### [OBJECTIF]
Veuillez extraire de l'article sur la taxation des bénéfices distribués le passage compris entre « Introduite en 2013, la » et « ces deux dispositifs. », ces deux bornes incluses.

### [DOCUMENT SOURCE]
Taxation des bénéfices distribués : une affaire belge souligne la fragilité de la contribution française de 3 %

Selon l’Avocat Général, Juliane Kokott, si le dispositif belge dénommé « Fairness tax », ne constitue pas une retenue à la source prohibée par la Directive Mère-Fille, il n’est toutefois pas compatible avec cette dernière dès lors qu’il instaure un prélèvement qui a pour effet de soumettre la redistribution de dividendes à une charge fiscale totale supérieure à celle correspondant à la taxation de la quote-part de frais et charge de 5 %. Si elle est suivie par la CJUE, la taxe belge serait condamnée et entraînerait dans sa chute la contribution française de 3 % avec laquelle elle présente des ressemblances marquées.

L’Avocat Général de la CJUE, Juliane Kokott, vient de rendre ses conclusions dans l’affaire relative à la « Fairness tax » belge, dont les caractéristiques présentent nombre de similitudes avec la contribution de 3 % additionnelle à l’IS que la France applique sur les distributions (CGI, art 235 ter ZCA). Aussi, la réponse apportée par la CJUE dans cette affaire pourrait-elle préfigurer celle qui sera donnée à l’occasion de l’examen des questions préjudicielles posées par le Conseil d’Etat s’agissant de la contribution française (Conseil d’Etat, 27 juin 2016, n°399024, Association française des entreprises privées et autres : Tax alert Deloitte Société d’Avocats du 29 juin 2016).

Introduite en 2013, la « Fairness tax » a pour objectif de limiter les effets du mécanisme de déduction des intérêts notionnels ainsi que de l’utilisation de pertes reportables en Belgique. En effet, il s’agit d’une cotisation distincte de l’IS belge, dont le taux est fixé à 5,15 %, qui s’applique sur les bénéfices distribués par une société belge (ou par l’établissement stable belge d’une société étrangère) à proportion de leur montant qui n’a pas été effectivement soumis à l’IS du fait de l’application de ces deux dispositifs.

Elle est assise sur la différence positive entre, d’une part, les dividendes bruts distribués au cours de la période imposable, et, d’autre part, le résultat fiscal final qui est effectivement soumis au taux de l’IS, limitée selon un pourcentage qui exprime le rapport entre, au numérateur, la déduction des pertes reportées effectivement opérée pour la période imposable et la déduction pour capital à risque effectivement opérée pour la même période imposable, et, au dénominateur, le résultat fiscal de la période imposable.

### [LISTE DES DONNÉES]
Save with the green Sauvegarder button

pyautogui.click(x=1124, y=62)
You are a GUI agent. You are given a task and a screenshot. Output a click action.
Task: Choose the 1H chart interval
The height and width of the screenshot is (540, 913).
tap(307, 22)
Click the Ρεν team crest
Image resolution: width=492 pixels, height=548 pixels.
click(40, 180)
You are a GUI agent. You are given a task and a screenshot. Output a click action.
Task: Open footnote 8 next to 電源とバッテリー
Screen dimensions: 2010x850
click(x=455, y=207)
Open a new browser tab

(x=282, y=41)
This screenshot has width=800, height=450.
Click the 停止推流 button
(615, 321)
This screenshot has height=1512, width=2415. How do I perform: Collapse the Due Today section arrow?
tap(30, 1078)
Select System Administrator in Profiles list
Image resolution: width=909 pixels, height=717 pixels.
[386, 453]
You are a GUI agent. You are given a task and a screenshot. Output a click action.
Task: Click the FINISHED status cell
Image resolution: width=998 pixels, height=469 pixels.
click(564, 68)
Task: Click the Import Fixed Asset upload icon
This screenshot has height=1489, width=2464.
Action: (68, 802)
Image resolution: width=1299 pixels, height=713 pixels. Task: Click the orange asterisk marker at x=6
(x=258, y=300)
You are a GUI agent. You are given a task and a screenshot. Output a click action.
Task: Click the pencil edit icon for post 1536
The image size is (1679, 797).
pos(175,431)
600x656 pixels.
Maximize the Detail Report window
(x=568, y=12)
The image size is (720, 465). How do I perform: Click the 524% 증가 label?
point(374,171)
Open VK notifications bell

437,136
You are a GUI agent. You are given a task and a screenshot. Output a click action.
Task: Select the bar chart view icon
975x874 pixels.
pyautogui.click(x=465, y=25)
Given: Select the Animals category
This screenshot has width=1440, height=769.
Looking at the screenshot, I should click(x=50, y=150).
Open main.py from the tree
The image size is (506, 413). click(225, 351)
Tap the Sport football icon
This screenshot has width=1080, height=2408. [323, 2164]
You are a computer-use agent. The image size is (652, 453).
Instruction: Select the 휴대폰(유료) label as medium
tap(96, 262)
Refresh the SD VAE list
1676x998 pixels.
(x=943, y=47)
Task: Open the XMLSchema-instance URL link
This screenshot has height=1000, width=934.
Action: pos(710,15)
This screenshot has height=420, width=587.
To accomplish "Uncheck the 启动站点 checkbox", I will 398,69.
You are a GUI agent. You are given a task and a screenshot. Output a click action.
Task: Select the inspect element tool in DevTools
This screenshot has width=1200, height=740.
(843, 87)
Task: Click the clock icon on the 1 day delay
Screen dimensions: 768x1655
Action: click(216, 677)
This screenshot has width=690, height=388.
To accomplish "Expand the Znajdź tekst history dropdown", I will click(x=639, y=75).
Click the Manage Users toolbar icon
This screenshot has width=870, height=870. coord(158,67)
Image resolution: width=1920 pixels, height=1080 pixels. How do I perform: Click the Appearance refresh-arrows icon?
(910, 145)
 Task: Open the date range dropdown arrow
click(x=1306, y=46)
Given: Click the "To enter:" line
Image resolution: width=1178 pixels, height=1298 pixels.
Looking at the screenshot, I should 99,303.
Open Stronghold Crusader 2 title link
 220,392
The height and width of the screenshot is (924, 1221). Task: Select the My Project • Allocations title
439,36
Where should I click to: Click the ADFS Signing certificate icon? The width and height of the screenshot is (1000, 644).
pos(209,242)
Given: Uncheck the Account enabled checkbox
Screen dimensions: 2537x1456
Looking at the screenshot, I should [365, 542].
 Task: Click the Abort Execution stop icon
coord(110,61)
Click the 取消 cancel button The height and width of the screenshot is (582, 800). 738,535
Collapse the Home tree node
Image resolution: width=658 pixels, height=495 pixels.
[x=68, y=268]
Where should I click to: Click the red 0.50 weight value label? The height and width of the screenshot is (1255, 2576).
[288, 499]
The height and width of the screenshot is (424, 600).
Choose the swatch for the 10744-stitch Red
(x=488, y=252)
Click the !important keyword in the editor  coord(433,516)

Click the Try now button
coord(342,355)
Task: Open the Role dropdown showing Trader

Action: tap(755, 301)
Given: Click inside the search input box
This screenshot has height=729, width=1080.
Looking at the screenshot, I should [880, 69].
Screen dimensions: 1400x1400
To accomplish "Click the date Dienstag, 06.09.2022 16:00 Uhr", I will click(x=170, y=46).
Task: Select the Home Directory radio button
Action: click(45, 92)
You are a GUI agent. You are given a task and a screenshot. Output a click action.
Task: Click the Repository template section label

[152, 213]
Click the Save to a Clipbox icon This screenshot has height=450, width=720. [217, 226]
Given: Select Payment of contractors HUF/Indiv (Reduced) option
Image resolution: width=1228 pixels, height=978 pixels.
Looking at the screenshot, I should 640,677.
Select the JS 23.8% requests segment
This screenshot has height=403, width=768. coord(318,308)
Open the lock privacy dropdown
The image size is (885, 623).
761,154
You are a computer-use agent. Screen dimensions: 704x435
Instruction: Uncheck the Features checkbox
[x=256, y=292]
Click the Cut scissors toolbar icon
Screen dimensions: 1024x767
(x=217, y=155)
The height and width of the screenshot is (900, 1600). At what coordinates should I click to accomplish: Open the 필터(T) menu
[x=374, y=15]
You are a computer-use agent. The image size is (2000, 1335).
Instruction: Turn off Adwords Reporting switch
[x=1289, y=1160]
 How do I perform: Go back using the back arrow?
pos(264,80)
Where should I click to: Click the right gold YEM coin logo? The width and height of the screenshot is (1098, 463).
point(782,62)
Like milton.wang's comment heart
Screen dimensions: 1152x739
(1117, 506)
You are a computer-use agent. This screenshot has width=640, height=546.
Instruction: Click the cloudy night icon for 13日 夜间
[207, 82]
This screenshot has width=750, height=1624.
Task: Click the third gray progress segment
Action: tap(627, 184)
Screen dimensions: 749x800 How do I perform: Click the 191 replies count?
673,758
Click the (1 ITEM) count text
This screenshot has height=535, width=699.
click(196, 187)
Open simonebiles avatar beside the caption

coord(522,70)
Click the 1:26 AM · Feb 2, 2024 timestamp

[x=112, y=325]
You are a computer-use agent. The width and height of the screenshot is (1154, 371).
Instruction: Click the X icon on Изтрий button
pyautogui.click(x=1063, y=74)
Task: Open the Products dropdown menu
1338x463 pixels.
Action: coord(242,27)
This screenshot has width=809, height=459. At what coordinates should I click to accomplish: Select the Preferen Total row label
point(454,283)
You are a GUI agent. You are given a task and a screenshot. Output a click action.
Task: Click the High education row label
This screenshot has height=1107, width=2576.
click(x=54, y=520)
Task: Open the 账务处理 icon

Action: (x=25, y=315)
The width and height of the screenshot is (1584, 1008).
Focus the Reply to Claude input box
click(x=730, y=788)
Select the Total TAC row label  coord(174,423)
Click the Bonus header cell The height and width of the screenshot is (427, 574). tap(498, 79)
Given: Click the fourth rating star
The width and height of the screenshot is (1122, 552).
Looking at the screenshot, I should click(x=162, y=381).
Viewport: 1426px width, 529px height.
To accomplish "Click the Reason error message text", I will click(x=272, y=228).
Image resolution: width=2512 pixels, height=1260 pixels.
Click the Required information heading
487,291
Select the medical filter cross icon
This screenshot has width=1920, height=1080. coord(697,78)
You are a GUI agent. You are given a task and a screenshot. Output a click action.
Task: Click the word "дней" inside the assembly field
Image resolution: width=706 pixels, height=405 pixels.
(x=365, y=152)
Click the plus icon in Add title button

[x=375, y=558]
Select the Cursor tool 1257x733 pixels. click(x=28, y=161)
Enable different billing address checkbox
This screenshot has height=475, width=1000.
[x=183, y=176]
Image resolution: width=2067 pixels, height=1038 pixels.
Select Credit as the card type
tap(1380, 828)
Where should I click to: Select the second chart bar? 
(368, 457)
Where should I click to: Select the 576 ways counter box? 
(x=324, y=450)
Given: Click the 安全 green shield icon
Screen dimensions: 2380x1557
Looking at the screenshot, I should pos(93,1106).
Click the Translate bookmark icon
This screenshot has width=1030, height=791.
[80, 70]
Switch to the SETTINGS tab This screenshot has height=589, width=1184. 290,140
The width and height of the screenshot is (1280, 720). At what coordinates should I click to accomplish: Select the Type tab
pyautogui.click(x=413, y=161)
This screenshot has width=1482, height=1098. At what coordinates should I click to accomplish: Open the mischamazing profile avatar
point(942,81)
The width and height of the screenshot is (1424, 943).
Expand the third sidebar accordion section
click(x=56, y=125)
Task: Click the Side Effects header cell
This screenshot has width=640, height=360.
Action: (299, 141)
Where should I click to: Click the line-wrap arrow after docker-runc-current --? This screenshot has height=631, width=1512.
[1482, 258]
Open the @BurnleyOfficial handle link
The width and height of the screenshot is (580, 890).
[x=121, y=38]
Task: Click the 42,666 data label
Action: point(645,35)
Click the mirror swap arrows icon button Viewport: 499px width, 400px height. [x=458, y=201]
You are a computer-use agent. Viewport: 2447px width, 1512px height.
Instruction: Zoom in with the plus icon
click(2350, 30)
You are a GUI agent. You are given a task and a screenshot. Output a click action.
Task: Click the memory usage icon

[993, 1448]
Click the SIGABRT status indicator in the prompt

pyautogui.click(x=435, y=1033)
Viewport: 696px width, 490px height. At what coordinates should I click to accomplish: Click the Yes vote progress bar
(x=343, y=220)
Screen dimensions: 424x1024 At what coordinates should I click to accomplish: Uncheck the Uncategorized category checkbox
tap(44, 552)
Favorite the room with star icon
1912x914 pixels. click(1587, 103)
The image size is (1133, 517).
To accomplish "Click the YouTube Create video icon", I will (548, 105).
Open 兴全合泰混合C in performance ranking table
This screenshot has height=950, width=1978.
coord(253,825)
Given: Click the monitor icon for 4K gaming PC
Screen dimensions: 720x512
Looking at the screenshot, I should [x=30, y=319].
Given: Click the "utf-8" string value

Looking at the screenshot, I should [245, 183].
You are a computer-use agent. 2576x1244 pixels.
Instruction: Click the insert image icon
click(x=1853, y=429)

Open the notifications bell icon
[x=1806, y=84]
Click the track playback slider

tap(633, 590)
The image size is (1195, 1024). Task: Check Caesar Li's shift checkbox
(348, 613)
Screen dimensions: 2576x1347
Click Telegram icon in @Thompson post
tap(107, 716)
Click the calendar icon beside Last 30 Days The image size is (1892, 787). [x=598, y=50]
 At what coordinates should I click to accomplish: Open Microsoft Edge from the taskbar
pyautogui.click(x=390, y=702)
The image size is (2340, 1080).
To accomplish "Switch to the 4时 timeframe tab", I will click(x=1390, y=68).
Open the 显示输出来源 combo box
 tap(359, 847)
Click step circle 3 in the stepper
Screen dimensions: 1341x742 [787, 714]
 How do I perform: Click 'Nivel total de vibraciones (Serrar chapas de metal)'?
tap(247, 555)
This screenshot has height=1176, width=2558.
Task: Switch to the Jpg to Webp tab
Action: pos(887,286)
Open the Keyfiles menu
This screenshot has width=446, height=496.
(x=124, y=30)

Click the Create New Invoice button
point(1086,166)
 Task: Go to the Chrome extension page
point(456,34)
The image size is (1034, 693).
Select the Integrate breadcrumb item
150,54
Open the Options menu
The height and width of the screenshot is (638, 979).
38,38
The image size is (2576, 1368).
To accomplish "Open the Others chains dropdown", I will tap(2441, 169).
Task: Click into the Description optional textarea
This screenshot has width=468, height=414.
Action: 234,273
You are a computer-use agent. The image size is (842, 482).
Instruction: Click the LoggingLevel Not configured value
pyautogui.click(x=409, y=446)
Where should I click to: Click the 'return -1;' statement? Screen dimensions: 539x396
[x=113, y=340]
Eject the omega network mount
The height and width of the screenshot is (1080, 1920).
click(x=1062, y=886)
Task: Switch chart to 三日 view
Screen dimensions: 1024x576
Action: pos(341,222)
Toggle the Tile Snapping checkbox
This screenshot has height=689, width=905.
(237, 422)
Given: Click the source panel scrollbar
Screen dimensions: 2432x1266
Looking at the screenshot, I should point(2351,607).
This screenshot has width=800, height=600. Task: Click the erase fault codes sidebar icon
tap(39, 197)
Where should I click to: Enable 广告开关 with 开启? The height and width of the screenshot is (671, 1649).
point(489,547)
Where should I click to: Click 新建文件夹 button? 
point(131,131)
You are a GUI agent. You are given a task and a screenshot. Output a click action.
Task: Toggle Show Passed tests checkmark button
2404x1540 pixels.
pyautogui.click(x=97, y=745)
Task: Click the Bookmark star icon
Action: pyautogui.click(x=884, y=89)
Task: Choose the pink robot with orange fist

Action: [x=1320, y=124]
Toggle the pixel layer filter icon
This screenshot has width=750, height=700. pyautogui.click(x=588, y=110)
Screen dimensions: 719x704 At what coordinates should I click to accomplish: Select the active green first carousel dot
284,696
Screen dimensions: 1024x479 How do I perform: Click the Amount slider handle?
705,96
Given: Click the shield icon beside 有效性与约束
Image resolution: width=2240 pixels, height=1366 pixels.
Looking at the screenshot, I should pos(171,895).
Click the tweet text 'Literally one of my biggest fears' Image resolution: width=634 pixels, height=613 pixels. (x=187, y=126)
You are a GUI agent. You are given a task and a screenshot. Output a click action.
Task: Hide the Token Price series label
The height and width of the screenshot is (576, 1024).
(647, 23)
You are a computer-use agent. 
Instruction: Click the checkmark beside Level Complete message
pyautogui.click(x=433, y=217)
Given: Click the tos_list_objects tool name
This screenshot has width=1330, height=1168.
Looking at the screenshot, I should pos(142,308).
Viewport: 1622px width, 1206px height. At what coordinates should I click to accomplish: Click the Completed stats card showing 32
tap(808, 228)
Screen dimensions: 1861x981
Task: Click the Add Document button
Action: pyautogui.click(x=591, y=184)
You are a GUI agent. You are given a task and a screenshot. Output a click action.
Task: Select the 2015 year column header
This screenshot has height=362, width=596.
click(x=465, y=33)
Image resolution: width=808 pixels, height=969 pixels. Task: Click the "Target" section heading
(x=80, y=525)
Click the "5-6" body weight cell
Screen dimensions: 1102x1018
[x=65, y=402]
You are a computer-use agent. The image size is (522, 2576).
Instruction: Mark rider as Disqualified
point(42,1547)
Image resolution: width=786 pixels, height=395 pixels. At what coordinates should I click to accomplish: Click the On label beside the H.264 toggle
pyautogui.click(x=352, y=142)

### [CORRIGÉ]
Introduite en 2013, la « Fairness tax » a pour objectif de limiter les effets du mécanisme de déduction des intérêts notionnels ainsi que de l’utilisation de pertes reportables en Belgique. En effet, il s’agit d’une cotisation distincte de l’IS belge, dont le taux est fixé à 5,15 %, qui s’applique sur les bénéfices distribués par une société belge (ou par l’établissement stable belge d’une société étrangère) à proportion de leur montant qui n’a pas été effectivement soumis à l’IS du fait de l’application de ces deux dispositifs.